**Soal 1:**
Tentukan apakah setiap pernyataan berikut sesuai dengan kutipan teks tentang perayaan kemerdekaan di Istana. Jawab ya atau tidak, disertai kata-kata penentu dari kutipan teks yang dikutip persis.
(a) Farel Prayoga tampil di Istana pada tahun 2022 dengan lagu "Ojo Dibanding-bandingke".
(b) Presiden Jokowi mengakhiri kekuasaannya pada 17 Agustus 2024.
(c) Presiden Susilo Bambang Yudhoyono merayakan kemerdekaan di Pacitan, Jawa Timur.
**Soal 2:** Tolong tampilkan bagian kutipan teks yang dibuka dengan kata-kata yang memuat "Dalam perayaan kemerdekaan" dan diakhiri dengan "Pacitan, Jawa Timur.", disalin tanpa perubahan.

**Kutipan Teks:**
....

Magnet perayaan kemerdekaan tetaplah Istana Negara. Presiden Jokowi mendesakralisasi Istana Negara menjadi ”istana rakyat”. Perayaan kemerdekaan yang selama ini terasa formal dan kaku terasa lebih segar.
Setelah Presiden Jokowi mengakhiri kekuasaannya pada 20 Oktober 2024, kita belum tahu bagaimana ritual perayaan kemerdekaan. Apakah akan menjadi sangat formal kaku dan mewarisi semangat ultranasionalistik atau tetap menawarkan ruang terbuka bagi rakyat untuk mengeksperesikan kecintaannya kepada Republik. Jika tahun 2022 penampilan Farel Prayoga mengguncang Istana dengan lagu ”Ojo Dibanding-bandingke”, tahun 2023 penampilan Putri Ariani dengan ”Rungkad” menjadikan perayaan ulang tahun ke-78 kemerdekaan terasa lebih cair dan hangat.
Ahli komunikasi Lely Arrianie mengirim pesan kepada saya, ”Komunikasi politik dengan konteks rendah seperti ini akankah bisa ditemukan dalam pemerintahan Indonesia ke depan atau hanya berhenti di pemerintahan Presiden Jokowi. Lalu kita kembali ke komunikasi politik konteks tinggi,” tulis Lely.
Presiden Jokowi percaya diri. Ia kerap ”menginformalkan” panggung formal depan kenegaraan. Pidato kenegaraan di Sidang Tahunan MPR diawali dengan respons Presiden akan situasi kontemporer. ”Saya bukan lurah, saya Presiden Republik Indonesia,” kata Presiden. Urusan koalisi adalah urusan parpol.
Dalam perayaan kemerdekaan di tempat saya tinggal, kami pun ngobrol dalam bahasa komunikasi model warung kopi. ”Kenapa Pak SBY tidak datang ke Istana ikut merayakan kemerdekaan,” kata tetangga saya. Saya tidak tahu mengapa Presiden Susilo Bambang Yudhoyono tidak hadir, dan merayakan kemerdekaan di Pacitan, Jawa Timur.

....

**Segmen Data:**
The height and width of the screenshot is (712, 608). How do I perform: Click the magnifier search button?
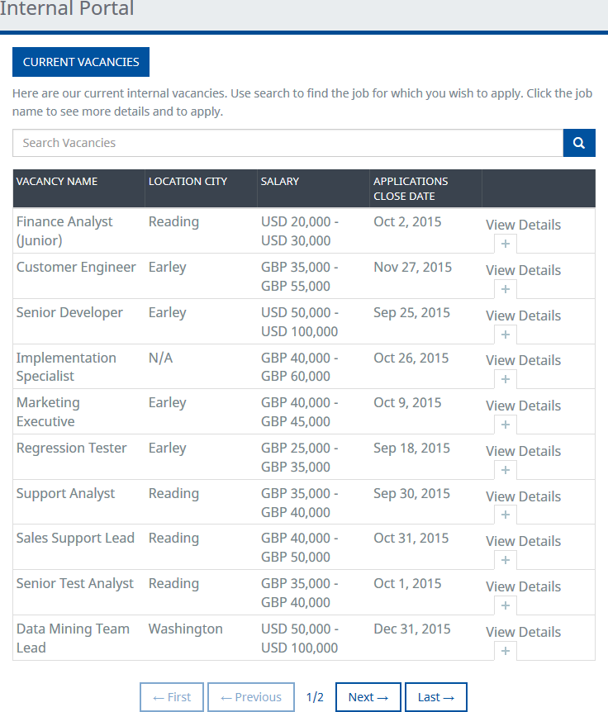coord(579,143)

....

**Jawaban Tertulis 1:**
(a) Ya: "Jika tahun 2022 penampilan Farel Prayoga mengguncang Istana dengan lagu ”Ojo Dibanding-bandingke”"
(b) Tidak: "Setelah Presiden Jokowi mengakhiri kekuasaannya pada 20 Oktober 2024"
(c) Ya: "tidak hadir, dan merayakan kemerdekaan di Pacitan, Jawa Timur."

**Jawaban Tertulis 2:**
Dalam perayaan kemerdekaan di tempat saya tinggal, kami pun ngobrol dalam bahasa komunikasi model warung kopi. ”Kenapa Pak SBY tidak datang ke Istana ikut merayakan kemerdekaan,” kata tetangga saya. Saya tidak tahu mengapa Presiden Susilo Bambang Yudhoyono tidak hadir, dan merayakan kemerdekaan di Pacitan, Jawa Timur.